**PROBLEM REQUIREMENTS**. Copy exactly, and only, the lines from the one containing "Given: Accept the cookies" through the last line of the records below.

%%

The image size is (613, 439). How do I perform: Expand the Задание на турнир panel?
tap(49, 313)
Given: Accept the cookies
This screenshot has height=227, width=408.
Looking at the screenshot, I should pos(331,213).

%%

**YOUR SOLUTION**.
Given: Accept the cookies
This screenshot has height=227, width=408.
Looking at the screenshot, I should pos(331,213).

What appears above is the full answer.